[Required action]
Extend the podcast transcript on when the first animals evolved, picking up after its final line.

[Text shown]
Host: Benjamin Thompson

And eavesdropping on a glacier’s seismic whisper. I’m Benjamin Thompson.

Host: Noah Baker

And I’m Noah Baker.

[Jingle]

Host: Noah Baker

First up on the show, you might remember that last week we had a story about sponges. Well, it seems we’re not done. We have another sponge story coming up now, albeit from much further in the past. Here’s reporter Nick Petrić Howe with more.

Interviewer: Nick Petrić Howe

When did the first animals evolve? It’s a more difficult question than you might think.

Interviewee: Rachel Wood

Well, to be honest, we don’t understand when animals arose at all.

Interviewer: Nick Petrić Howe

This is Rachel Wood, a geologist with an interest in the evolution of life.

Interviewee: Rachel Wood

And this is for two reasons. First of all, the fossil record of animals is incredibly difficult to decipher. We have fossils which we, being palaeontologists and geologists, can put our hands on our hearts and say, ‘This is definitely a fossil animal.’ And certainly, many, many fossils in the Cambrian are undoubtedly animals. So, the Cambrian started at approximately 540 million years ago, so anything younger than that we can be pretty secure is an animal. But going back into older rocks, it gets more and more uncertain.

Interviewer: Nick Petrić Howe

Scientists are pretty confident that some fossils from around 550 million years ago are animals. But much earlier than that and things get much more murky. And hang on, didn’t Rachel say there were two major problems?

Interviewee: Rachel Wood

The other set of the problems – as if that wasn’t enough – is that the other way we have of trying to work out the origin of major changes in the evolution of life is to use what’s called molecular phylogeny. So, this is really just a family tree based on relatedness of DNA, and when you do this for elucidating the origin of animals, most molecular phylogenies suggest that the origin of animals was anywhere between approximately 650 and 850 million years.

Pixel coordinate grounding data
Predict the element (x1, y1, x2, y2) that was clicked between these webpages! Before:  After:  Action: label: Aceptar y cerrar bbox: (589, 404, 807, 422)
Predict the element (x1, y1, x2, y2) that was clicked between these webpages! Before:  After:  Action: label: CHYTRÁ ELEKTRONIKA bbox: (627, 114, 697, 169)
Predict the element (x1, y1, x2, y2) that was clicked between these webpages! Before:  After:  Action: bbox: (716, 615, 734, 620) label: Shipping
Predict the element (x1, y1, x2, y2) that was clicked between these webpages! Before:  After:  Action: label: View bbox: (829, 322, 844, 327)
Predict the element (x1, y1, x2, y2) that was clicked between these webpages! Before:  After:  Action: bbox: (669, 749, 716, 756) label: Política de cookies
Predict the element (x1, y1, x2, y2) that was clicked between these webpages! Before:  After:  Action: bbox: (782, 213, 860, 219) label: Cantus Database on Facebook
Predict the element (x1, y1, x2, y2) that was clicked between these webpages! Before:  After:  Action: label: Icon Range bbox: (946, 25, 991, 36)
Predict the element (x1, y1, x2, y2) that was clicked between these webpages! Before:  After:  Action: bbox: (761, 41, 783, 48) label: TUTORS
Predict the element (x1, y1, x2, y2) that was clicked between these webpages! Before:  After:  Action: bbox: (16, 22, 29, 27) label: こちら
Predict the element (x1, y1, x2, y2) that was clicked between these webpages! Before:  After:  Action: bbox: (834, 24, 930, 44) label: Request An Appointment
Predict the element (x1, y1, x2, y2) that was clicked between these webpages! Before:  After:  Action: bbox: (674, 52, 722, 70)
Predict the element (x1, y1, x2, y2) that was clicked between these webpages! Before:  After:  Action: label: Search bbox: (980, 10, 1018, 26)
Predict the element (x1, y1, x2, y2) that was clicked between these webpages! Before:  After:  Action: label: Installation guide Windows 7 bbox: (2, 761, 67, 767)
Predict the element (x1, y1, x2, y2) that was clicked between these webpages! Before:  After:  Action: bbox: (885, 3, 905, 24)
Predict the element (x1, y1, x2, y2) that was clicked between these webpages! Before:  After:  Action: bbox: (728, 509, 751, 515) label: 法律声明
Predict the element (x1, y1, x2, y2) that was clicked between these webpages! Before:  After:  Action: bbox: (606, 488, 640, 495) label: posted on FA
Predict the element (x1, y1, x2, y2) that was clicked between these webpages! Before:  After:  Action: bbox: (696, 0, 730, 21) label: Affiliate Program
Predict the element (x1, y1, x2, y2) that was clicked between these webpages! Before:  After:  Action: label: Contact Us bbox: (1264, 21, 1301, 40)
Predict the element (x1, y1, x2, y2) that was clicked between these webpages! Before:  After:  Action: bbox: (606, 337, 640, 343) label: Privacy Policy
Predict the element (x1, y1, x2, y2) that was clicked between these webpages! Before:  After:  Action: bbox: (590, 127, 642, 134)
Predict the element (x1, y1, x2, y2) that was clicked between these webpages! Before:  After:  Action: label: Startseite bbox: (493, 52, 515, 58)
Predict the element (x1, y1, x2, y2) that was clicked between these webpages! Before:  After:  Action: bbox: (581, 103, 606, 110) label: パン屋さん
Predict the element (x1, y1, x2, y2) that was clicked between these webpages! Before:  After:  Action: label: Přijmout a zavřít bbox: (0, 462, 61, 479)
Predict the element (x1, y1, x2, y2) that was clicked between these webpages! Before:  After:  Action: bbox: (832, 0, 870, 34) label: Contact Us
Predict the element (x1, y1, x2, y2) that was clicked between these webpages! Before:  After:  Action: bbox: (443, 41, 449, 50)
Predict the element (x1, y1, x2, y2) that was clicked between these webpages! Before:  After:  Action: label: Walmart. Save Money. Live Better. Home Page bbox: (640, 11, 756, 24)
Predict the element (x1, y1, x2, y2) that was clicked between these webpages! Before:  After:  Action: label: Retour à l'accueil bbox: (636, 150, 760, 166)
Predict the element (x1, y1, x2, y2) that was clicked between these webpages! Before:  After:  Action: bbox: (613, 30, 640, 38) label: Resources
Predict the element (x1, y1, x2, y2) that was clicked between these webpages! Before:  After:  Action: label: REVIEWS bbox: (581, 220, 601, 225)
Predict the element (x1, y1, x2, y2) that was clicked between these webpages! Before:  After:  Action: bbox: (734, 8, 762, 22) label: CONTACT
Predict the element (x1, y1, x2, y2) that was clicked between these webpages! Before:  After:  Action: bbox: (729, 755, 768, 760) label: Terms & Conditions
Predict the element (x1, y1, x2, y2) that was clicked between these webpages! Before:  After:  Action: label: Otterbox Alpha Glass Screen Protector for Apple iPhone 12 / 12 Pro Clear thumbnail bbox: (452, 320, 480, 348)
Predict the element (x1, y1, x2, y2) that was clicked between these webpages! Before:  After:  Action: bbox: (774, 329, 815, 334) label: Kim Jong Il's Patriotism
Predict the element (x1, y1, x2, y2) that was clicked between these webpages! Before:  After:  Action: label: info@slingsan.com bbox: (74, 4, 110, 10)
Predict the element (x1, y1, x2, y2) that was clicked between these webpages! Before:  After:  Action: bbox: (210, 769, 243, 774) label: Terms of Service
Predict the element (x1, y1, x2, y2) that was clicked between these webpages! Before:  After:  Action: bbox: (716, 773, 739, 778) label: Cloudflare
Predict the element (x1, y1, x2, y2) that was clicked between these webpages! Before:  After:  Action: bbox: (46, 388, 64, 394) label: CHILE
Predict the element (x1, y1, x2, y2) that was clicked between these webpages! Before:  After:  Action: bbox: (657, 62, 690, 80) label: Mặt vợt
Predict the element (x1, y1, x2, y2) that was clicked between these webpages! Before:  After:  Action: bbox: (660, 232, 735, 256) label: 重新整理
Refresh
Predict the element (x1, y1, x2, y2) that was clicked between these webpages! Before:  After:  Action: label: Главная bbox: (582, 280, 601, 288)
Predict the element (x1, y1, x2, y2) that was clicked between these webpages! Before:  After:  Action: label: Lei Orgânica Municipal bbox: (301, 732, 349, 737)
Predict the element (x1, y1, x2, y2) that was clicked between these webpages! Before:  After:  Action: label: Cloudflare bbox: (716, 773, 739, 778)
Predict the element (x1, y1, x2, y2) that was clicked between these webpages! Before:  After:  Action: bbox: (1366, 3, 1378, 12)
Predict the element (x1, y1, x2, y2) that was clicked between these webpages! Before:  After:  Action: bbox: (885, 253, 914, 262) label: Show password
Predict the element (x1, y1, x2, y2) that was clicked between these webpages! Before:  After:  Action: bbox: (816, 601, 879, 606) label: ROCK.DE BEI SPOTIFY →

[Answer section]
Interviewer: Nick Petrić Howe

There are also many theories for what the earliest animals may have looked like. One points to sponges.

Interviewee: Rachel Wood

One of the reasons that sponges, in particular, are such a focus of interest is that they’re often accepted to be the most basal of animals.

Interviewer: Nick Petrić Howe

Sponges – and, yes, they are animals, think about that next time you’re in the shower – don’t have complicated nervous, circulatory or digestive systems. They survive by filter feeding from water. They also have far fewer cell types than other animals, so they may not be a bad place for an evolutionary start. And this week in

Nature

, there’s a paper that claims to have found a sponge from 890 million years ago. Here’s Elizabeth Turner, the paper author.

Interviewee: Elizabeth Turner

It consists of little tubules, okay, so they are 31 thousandths of a millimetre across, approximately, and they’re filled with little calcic crystals that are clear and translucent, and these little tubules are embedded in a groundmass of much more finely crystalline calcic crystals, so they look darker. So, what you see is these little wormy tubes inside a darker groundmass, and what’s important about the little tubes is that they anastomose in a very distinctive way. So, they form a three-dimensional meshwork of divergent branching and re-joining three-dimensionally, which is quite a complex microstructure that can’t be explained as being any of the other possible things that could have been around at the time like fungi or algae or bacteria.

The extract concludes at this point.